EXCERPT =

Multi-Level Marketing & Network Marketing – Are They All Scams?

Ask 10 people what they think about multi-level marketing, and you will get some very strong opinions.

You will probably find that most people have a very low view of MLM (or network marketing). At your next big family event, stand up and announce that you have just joined the fastest-growing MLM opportunity on the planet, and see how your loved ones react.

Why? Why does a simple business model for product distribution garner so much criticism? Why is there some much negativity associated with MLM? Why are there consumer advocacy groups that actively protest the entire idea of multi-level marketing?

Is all multi-level marketing a scam? What is the real problem with multi-level marketing?

It is not the multi-level aspect. Taking royalties and generating residual income is common practice in the insurance and financial service industries.

It is not the direct-to-consumer distribution model. Many successful companies (such as Dell computers, Sara Lee, and other famous brands) use direct-to-consumer models to sell their products and services.

RECORDS =
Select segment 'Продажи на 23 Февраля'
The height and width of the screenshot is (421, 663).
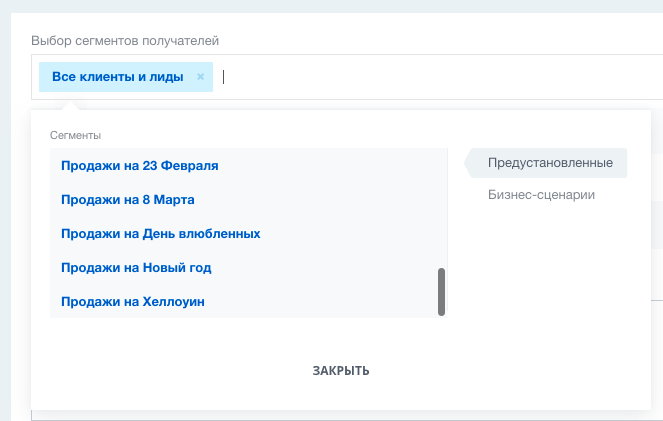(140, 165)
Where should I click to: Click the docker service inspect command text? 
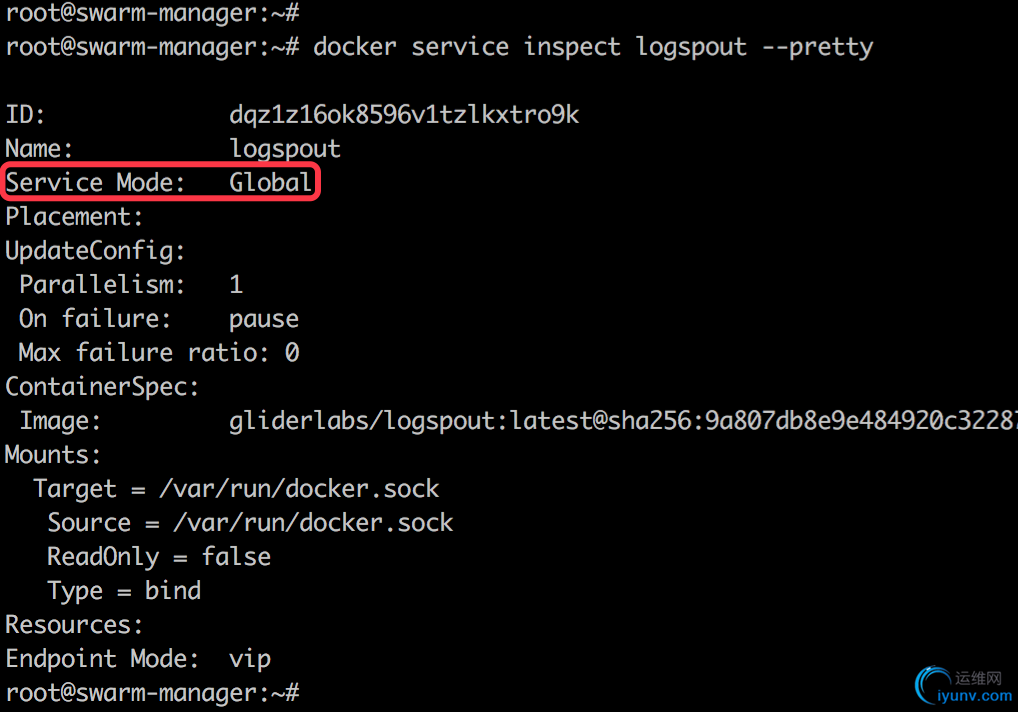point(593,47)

* * *

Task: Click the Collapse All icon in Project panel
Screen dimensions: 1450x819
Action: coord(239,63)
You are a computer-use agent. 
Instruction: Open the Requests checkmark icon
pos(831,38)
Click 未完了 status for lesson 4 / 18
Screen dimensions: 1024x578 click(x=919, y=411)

--

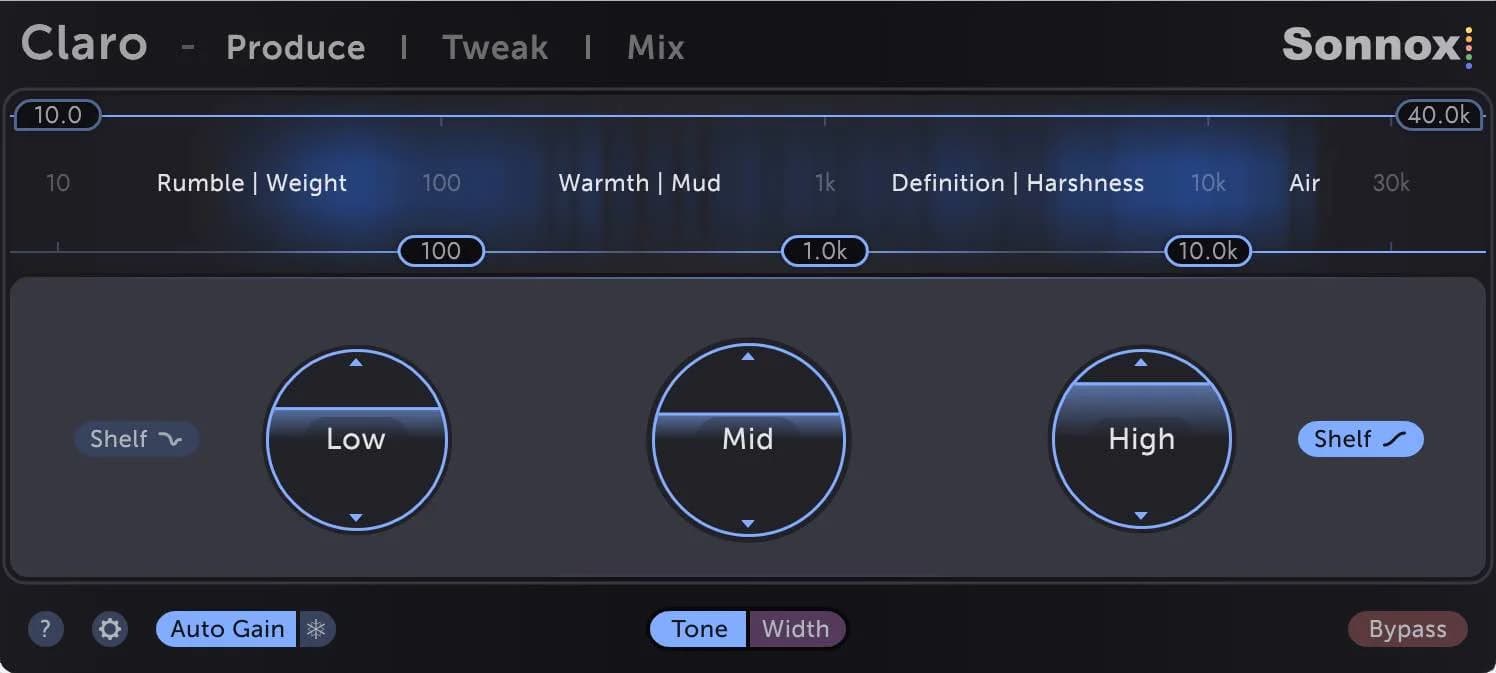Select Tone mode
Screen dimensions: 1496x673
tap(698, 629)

WRITTEN PROBLEM =
Turn the paragraph of the MLM text that starts "Why? Why does a simple business model" into a short bulleted list that keeps its main points. Answer from the MLM text alone.

OUTPUT OF THE EXERCISE =
- Why does a simple product-distribution model draw so much criticism?
- Why is MLM so widely viewed negatively?
- Why do consumer advocacy groups protest multi-level marketing as a whole?